E’ una storia che calza a pennello in una Sicilia in bianco e nero, quella che parla dei proprietari terrieri di Vittoria, nel Ragusano, che schiavizzano le donne straniere, le ricattano e le usano come se fossero oggetti.
Eppure il ritratto è assolutamente attuale. Di recente se n’è occupato il settimanale l’Espresso con una lunga inchiesta, ma anche le testate siciliane hanno più volte provato a sfondare un muro di gomma, foderato di brutti vizi e omertà criminale. Risultato: poche ore di clamore per tornare al punto di partenza. Restano gli stupri, le gravidanze indesiderate interrotte a calci; restano le paghe da fame e le stalle all’interno delle quali le lavoratrici dei campi sono costrette a vivere, spesso con figli piccoli.

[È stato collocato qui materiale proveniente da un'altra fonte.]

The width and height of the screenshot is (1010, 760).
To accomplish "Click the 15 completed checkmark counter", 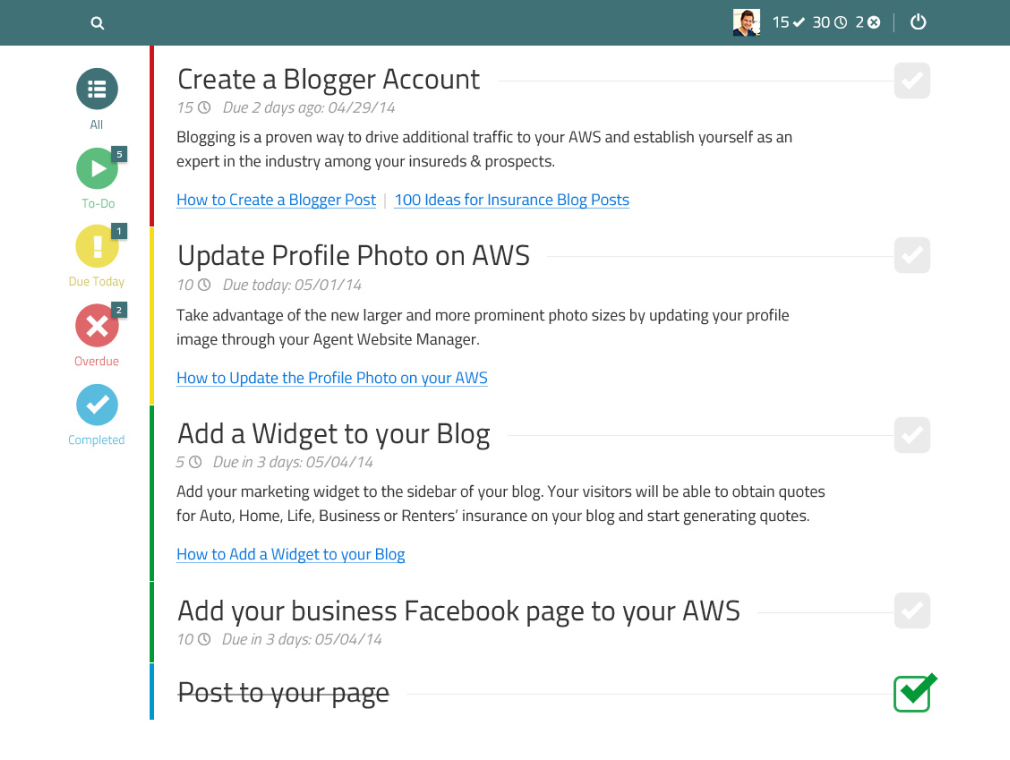I will tap(789, 22).
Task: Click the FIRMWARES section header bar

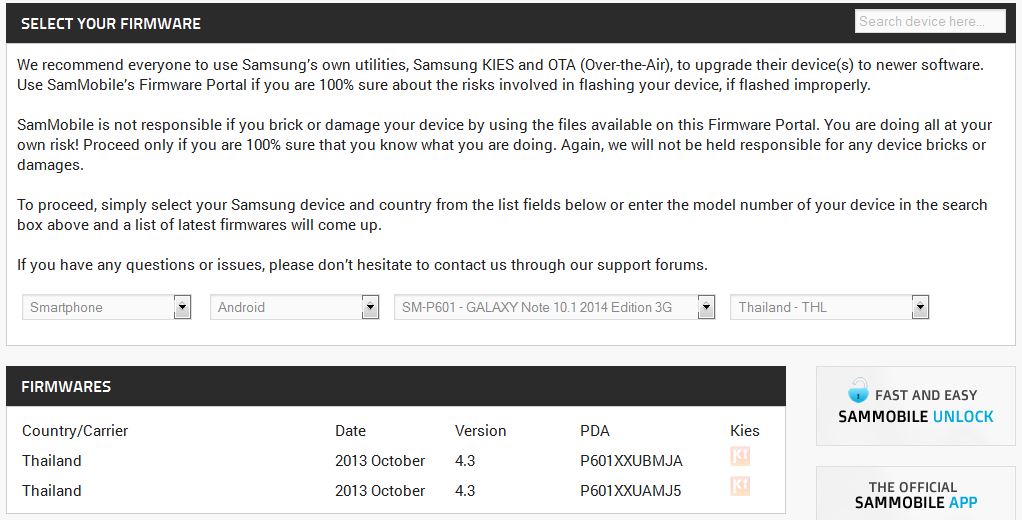Action: click(x=395, y=386)
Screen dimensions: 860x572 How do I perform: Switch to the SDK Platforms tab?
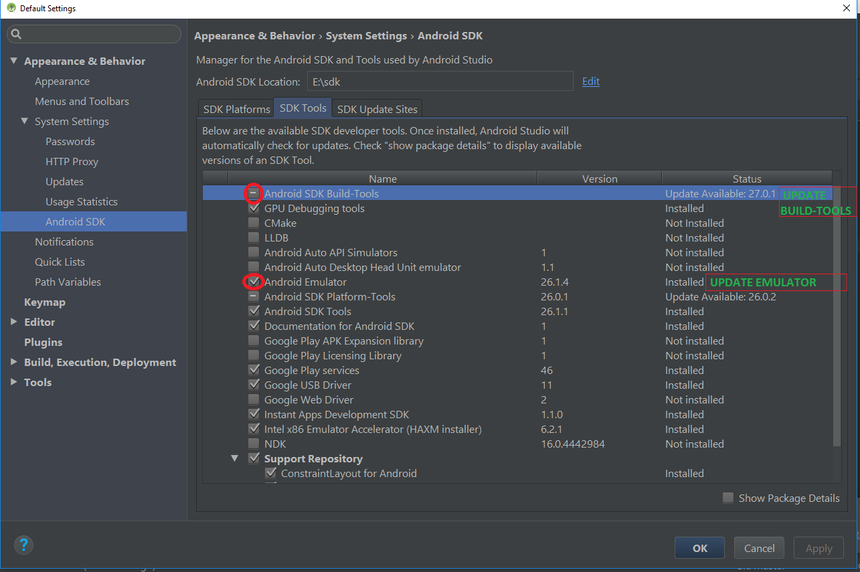click(x=236, y=109)
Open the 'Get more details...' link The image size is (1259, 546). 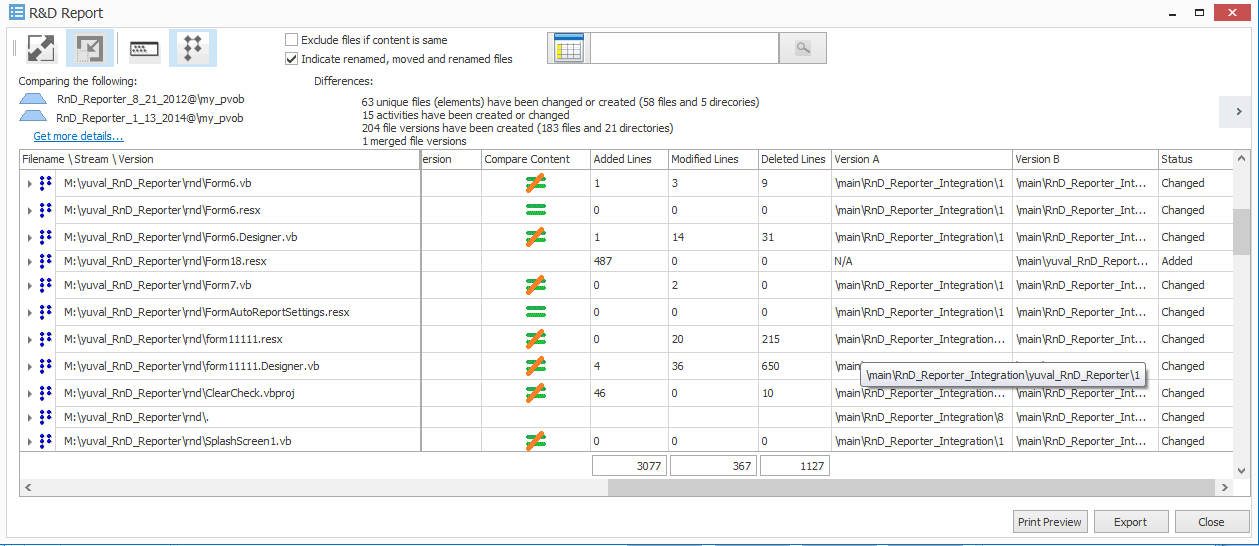(x=78, y=136)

C’è un uomo, un sacerdote, che lotta da anni contro questo silenzio assordante. Si chiama padre Beniamino Sacco e offre riparo a tanti stranieri sfruttati, mettendosi di traverso agli interessi dei caporali, anche a costo di minacce di morte e atti intimidatori. Chiaramente a Vittoria, paesone da 62mila anime con la forte propensione al mutismo, quasi nessuno si impiccia dei fatti altrui. Del resto (e qui sta l’ipocrisia), se proprio si deve condannare qualcosa, ci sono gli stupri di Colonia.